[WORK REQUEST]:
Please retype the listing below word for word and exclude its images.

[GIVEN DATA]:
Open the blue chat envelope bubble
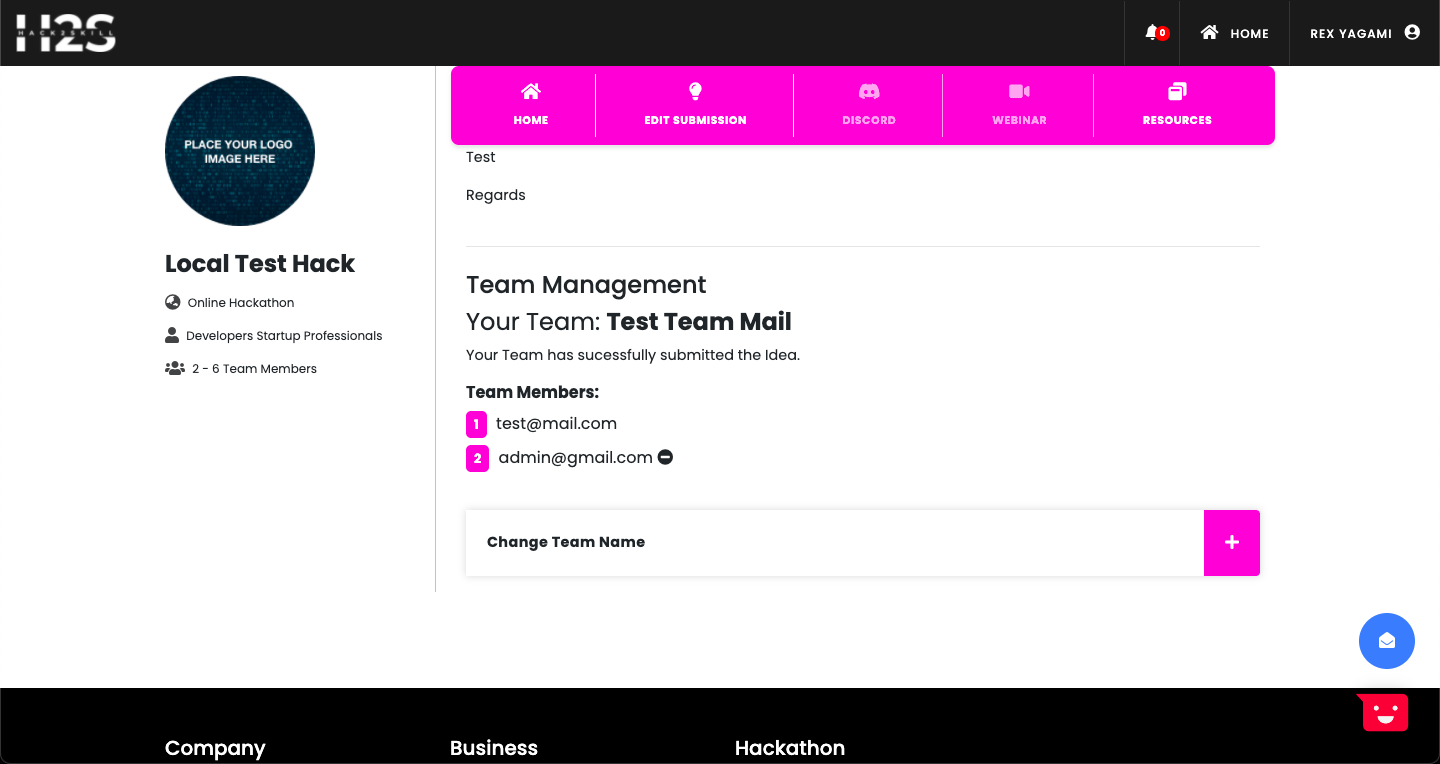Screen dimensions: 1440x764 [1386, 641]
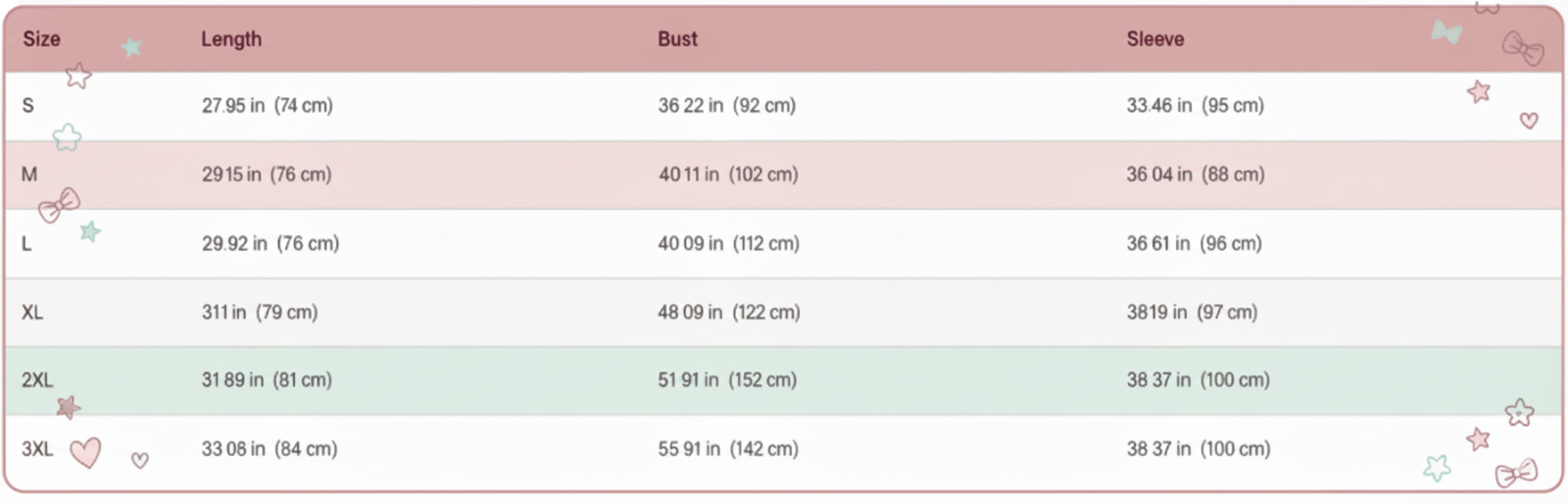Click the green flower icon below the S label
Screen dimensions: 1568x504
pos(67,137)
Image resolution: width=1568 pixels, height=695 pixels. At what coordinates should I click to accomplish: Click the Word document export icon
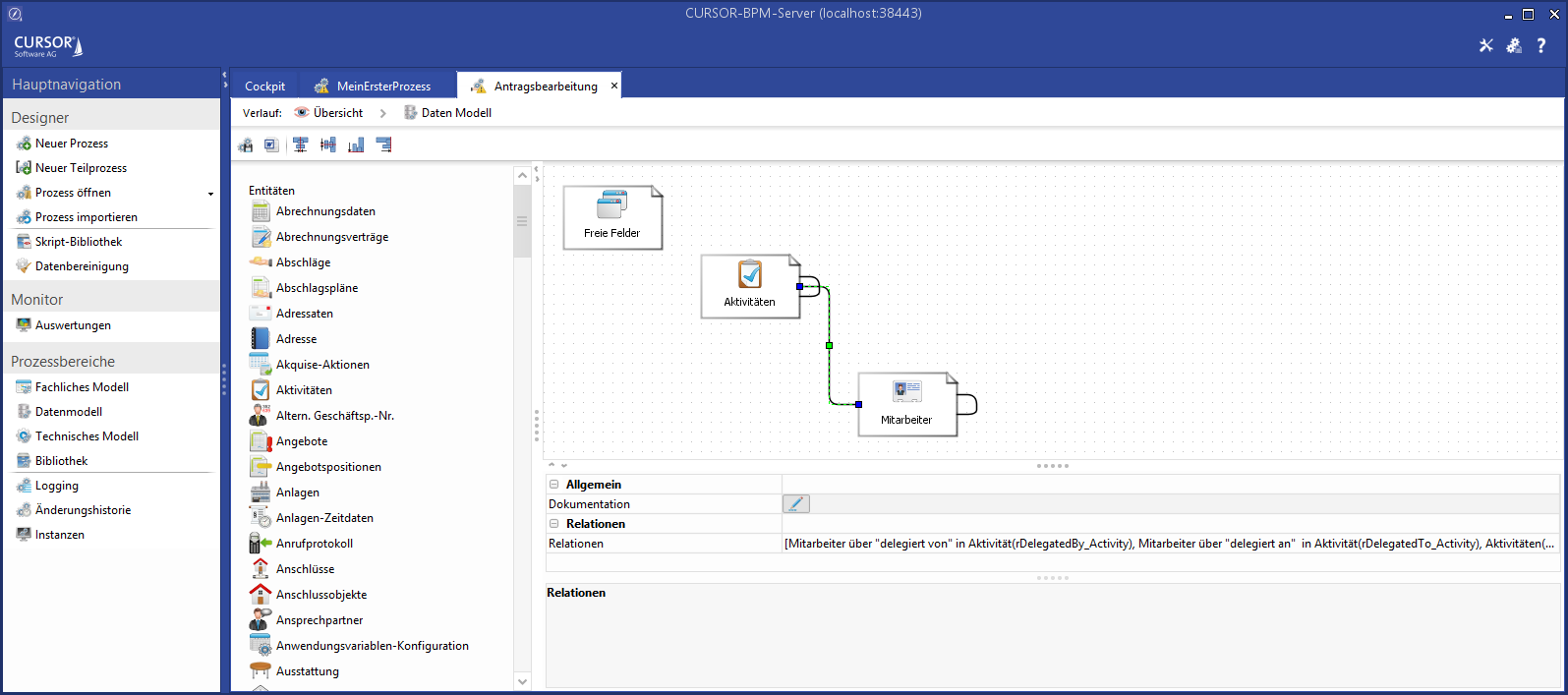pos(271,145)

[EXPECTED OUTPUT]:
Open the blue chat envelope bubble
Screen dimensions: 1440x764 [1386, 641]
Click the green flower icon below the S label
Screen dimensions: 1568x504
pos(67,137)
Image resolution: width=1568 pixels, height=695 pixels. At what coordinates should I click to accomplish: Click the Word document export icon
pos(271,145)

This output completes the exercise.